• _Aim of the task_
Read the records and write them out again exactly.

• _Provided records_
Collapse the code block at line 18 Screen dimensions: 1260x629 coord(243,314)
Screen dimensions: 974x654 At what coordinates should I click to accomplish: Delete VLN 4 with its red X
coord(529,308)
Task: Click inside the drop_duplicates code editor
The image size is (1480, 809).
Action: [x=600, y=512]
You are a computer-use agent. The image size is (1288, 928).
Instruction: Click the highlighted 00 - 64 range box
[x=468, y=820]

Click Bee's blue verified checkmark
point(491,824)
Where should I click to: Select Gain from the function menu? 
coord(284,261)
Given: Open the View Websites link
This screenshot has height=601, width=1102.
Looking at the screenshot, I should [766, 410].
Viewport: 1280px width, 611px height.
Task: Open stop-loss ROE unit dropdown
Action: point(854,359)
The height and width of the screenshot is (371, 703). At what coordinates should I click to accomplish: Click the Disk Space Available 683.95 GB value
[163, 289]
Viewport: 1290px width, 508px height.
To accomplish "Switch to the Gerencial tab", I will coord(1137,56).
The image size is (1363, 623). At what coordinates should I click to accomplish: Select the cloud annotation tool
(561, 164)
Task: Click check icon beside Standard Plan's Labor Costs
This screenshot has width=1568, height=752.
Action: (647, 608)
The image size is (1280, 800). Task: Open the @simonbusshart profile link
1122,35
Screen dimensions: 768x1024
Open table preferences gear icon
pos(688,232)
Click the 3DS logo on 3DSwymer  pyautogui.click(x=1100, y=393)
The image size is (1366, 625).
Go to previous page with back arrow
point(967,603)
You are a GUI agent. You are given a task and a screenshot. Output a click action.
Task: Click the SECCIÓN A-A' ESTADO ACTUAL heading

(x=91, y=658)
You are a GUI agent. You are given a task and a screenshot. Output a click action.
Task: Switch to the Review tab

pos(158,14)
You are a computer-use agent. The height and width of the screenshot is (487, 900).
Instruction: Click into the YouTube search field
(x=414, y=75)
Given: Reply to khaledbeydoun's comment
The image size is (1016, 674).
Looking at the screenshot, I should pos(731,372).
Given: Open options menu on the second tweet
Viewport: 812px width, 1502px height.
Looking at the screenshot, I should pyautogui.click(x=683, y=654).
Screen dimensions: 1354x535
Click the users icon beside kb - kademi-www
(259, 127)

• _Written solution_
Collapse the code block at line 18 Screen dimensions: 1260x629 coord(243,314)
Screen dimensions: 974x654 At what coordinates should I click to accomplish: Delete VLN 4 with its red X
coord(529,308)
Task: Click inside the drop_duplicates code editor
The image size is (1480, 809).
Action: [x=600, y=512]
You are a computer-use agent. The image size is (1288, 928).
Instruction: Click the highlighted 00 - 64 range box
[x=468, y=820]

Click Bee's blue verified checkmark
point(491,824)
Where should I click to: Select Gain from the function menu? 
coord(284,261)
Given: Open the View Websites link
This screenshot has height=601, width=1102.
Looking at the screenshot, I should [766, 410].
Viewport: 1280px width, 611px height.
Task: Open stop-loss ROE unit dropdown
Action: point(854,359)
The height and width of the screenshot is (371, 703). At what coordinates should I click to accomplish: Click the Disk Space Available 683.95 GB value
[163, 289]
Viewport: 1290px width, 508px height.
To accomplish "Switch to the Gerencial tab", I will coord(1137,56).
The image size is (1363, 623). At what coordinates should I click to accomplish: Select the cloud annotation tool
(561, 164)
Task: Click check icon beside Standard Plan's Labor Costs
This screenshot has width=1568, height=752.
Action: (647, 608)
The image size is (1280, 800). Task: Open the @simonbusshart profile link
1122,35
Screen dimensions: 768x1024
Open table preferences gear icon
pos(688,232)
Click the 3DS logo on 3DSwymer  pyautogui.click(x=1100, y=393)
The image size is (1366, 625).
Go to previous page with back arrow
point(967,603)
You are a GUI agent. You are given a task and a screenshot. Output a click action.
Task: Click the SECCIÓN A-A' ESTADO ACTUAL heading

(x=91, y=658)
You are a GUI agent. You are given a task and a screenshot. Output a click action.
Task: Switch to the Review tab

pos(158,14)
You are a computer-use agent. The height and width of the screenshot is (487, 900).
Instruction: Click into the YouTube search field
(x=414, y=75)
Given: Reply to khaledbeydoun's comment
The image size is (1016, 674).
Looking at the screenshot, I should pos(731,372).
Given: Open options menu on the second tweet
Viewport: 812px width, 1502px height.
Looking at the screenshot, I should pyautogui.click(x=683, y=654).
Screen dimensions: 1354x535
Click the users icon beside kb - kademi-www
(259, 127)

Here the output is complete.